[These were the twin slogans coined by Prime Minister Rajiv Gandhi in presenting to Parliament on 15 May 1989[1] his initial draft Constitutional amendment for according Constitutional sanction, sanctity and safeguards to the third tier of governance that aimed at involving people in their respective neighbourhood communities in the running of their own affairs through “institutions of local self-government”comprising their own elected representatives, responsible to their own community electorate and, therefore, likely to be more responsive than a distant bureaucracy to the felt and articulated needs and demands of their neighbourhood communities.]
INCLUSIVE GROWTH THROUGH INCLUSIVE GOVERNANCE
By Mani Shankar Aiyar
It is curious but true that although
from the time of Mahatma Gandhi leading the struggle for Independence to the
present day there has been extensive recognition in India of the imperative of
effective Panchayat Raj[1] (local self-government) for
both deepening India’s democracy and making its development processes
“inclusive”, that is, ensuring that the people at large, and especially the
poor, are tangibly benefitted by the growth process, actual progress in
securing this goal has been fitful, uncertain and not sustained.
This is partly because of
- insufficient conceptual clarity and conviction regarding the indispensability of Panchayat Raj, that is, inclusive governance to inclusive development; and partly because of
- resistance to the systemic
revolution entailed in effective Panchayat Raj on the part of vested
interests in the polity and the bureaucracy who stand to lose their powers
of patronage and influence if there is indeed a genuine overhaul of the
development process in the direction of “Power to the People” through
“Maximum Democracy and Maximum Devolution”.
These were the twin slogans coined
by Prime Minister Rajiv Gandhi in presenting to Parliament on 15 May 1989[1] his
initial draft Constitutional amendment for according Constitutional sanction,
sanctity and safeguards to the third tier of governance that aimed at involving
people in their respective neighbourhood communities in the running of their
own affairs through “institutions of local self-government”comprising their own elected
representatives, responsible to their own community electorate and, therefore,
likely to be more responsive than a distant bureaucracy to the felt and
articulated needs and demands of their neighbourhood communities.
The Indian experience would appear
to indicate that while financial resources constitute an essential component of
poverty alleviation, financial resources alone without effective community
participation result in outcomes not being anywhere near commensurate with
outlays.
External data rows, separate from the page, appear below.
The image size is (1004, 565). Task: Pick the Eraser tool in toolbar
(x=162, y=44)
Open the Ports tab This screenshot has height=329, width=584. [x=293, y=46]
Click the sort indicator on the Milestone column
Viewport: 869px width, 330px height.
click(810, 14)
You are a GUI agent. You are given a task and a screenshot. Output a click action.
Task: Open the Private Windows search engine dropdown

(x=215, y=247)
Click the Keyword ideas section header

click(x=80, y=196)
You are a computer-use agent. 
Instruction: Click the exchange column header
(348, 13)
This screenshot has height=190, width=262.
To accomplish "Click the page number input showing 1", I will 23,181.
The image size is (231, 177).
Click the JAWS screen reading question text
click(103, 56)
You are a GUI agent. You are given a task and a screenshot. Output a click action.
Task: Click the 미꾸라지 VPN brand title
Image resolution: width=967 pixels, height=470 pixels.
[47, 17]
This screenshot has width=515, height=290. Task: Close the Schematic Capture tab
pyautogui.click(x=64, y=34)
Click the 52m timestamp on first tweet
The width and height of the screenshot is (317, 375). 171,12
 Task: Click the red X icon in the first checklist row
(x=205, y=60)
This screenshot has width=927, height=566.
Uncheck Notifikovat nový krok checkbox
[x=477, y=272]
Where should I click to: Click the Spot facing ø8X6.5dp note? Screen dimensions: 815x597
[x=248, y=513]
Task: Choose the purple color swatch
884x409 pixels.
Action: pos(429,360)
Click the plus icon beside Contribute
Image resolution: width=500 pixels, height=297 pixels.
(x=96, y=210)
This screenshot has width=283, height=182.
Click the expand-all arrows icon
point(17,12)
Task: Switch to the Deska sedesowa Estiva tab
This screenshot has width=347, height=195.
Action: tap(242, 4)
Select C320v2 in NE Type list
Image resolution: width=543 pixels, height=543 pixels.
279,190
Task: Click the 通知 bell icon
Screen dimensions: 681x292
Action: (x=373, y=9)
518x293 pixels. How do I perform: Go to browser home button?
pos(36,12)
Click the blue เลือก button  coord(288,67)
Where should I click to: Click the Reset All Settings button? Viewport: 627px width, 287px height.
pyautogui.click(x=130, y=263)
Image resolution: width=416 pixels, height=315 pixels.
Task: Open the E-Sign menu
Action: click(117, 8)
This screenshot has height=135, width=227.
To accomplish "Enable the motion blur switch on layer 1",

Pari passu, more effective
Panchayat Raj should result in outcomes being brought more in line with
outlays.
India’s record on Central budgetary
outlays on social sector spending (including programmes targeted at a direct
assault on extreme poverty) has been most impressive, rising from about
Rs.7,500 crore in 1994-95 to over Rs. 1,85,000 crore provided for in fiscal
2011-12, and nearly Rs.2,00,000 crore proposed for the coming financial year,
an augmentation on Central Government outlays of some 25 times over the last 18
years, perhaps the highest in the world. This is in addition to an outlay of
nearly the same amount on subsidies primarily intended to cushion the poor
against rising prices of food, fuel, and critical agricultural inputs. This
makes India among the fastest growing spenders on programmes designed to target
multi-dimensional poverty. Yet, the UN Human Development Index, first published
in 1994, placed India at position 134 in the league ranking and the 2011 UN HDI
places India at the same position -134. We appear to be on a treadmill of
social development, running very fast to stay at the same place!
For the World Food Programme tells
us that half the world’s hungry live in India and the International Food Policy
Research Institute’s most recent report classifies India’s food security index
as “alarming”[1]. Notwithstanding India’s
extraordinarily high growth rate, India remains a low-income, food deficit
country in which as much as 35% of the population consumes less than 80% of its
minimum human energy requirements; where 9 out of 10 pregnant women suffer from
malnutrition and anaemia, and, in consequence, 47% of children under the age of
5 are moderately to severely undernourished?[2].
FAO tells us that in the five years leading to the turn of the century, India
added more newly hungry millions than the rest of the world put together[3].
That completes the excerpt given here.